Make boxplots of the mileage values for the different numbers of cylinders. Make sure to add appropriate labels to the X and Y axes, and add a title to the plot.

The syntax for the boxplot command is in the Rintro notes.

In order to do this, you need to either attach the created data frame prior to using the plot command, or include the “data=mydata” option on the boxplot command. I recommend the second solution.

# use your code
data=mydata
cyl <- table(mydata$cylinders)
boxplot(mydata$mpg, main="Automobile Mileage Data", xlab="Number of Cylinders", ylab="Miles per Gallon")

5.3 [5 pts]

Make a scatterplot (function plot) with miles per gallon (column mpg) on the Y axis and displacement (column disp) on the X axis.

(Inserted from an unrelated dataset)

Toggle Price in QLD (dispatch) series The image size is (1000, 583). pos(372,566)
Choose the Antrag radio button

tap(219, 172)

Make sure to label the axes.

Choose ‘displacement (cu. in.)’ as label for the x-axis.

Choose ‘miles per gallon’ as label for the y-axis.

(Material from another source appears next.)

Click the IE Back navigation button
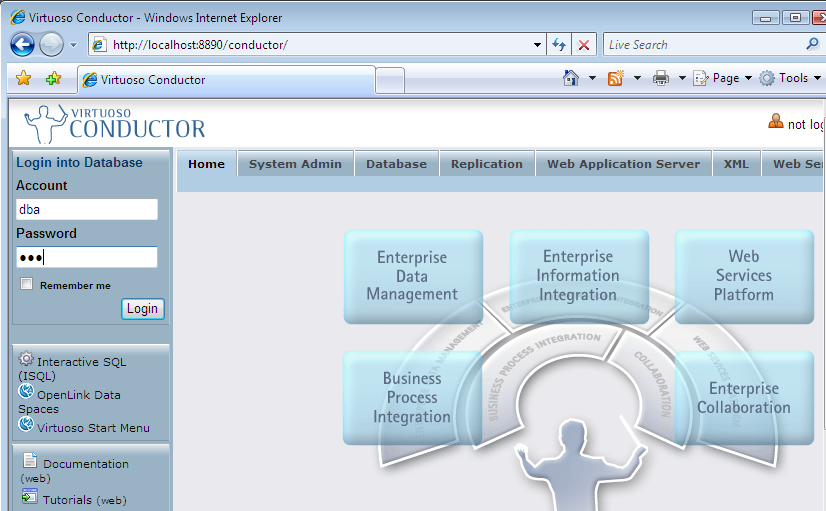The image size is (826, 511). pyautogui.click(x=23, y=45)
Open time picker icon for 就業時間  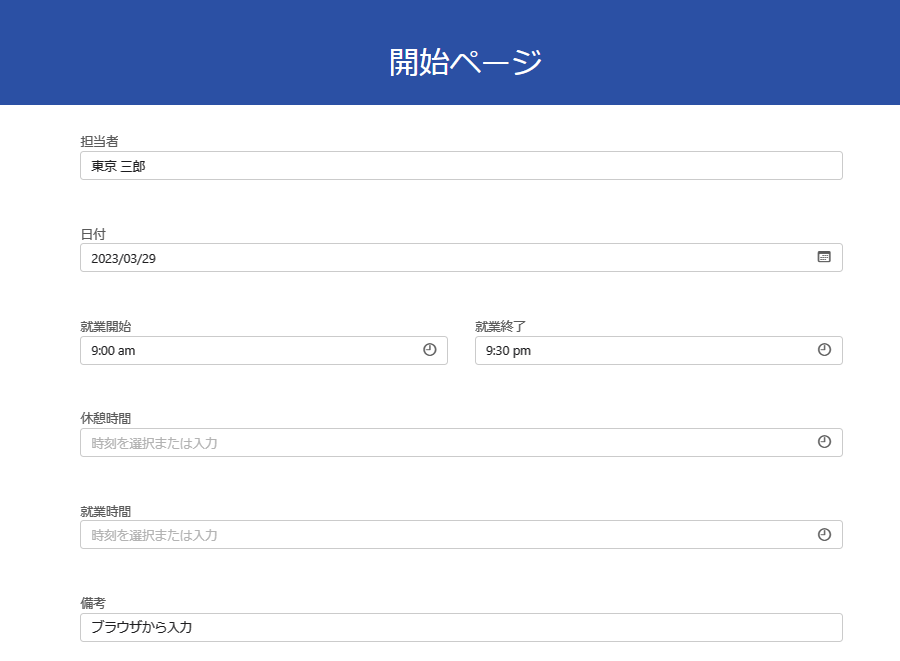pos(825,535)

Choose ‘mileage vs engine displacement’ as title for the plot.

You can use the ‘main’ argument for the title and the xlab and ylab arguments for the axis labels.

If you have “attached” the data frame, you won’t need the “data=mydata” syntax on the command line. Otherwise, you will.

# use your code
attach(mydata)
plot(mydata$displacement, mydata$mpg, main = 'Mileage vs Engine Displacement', xlab = 'Displacement', ylab = 'Miles per Gallon')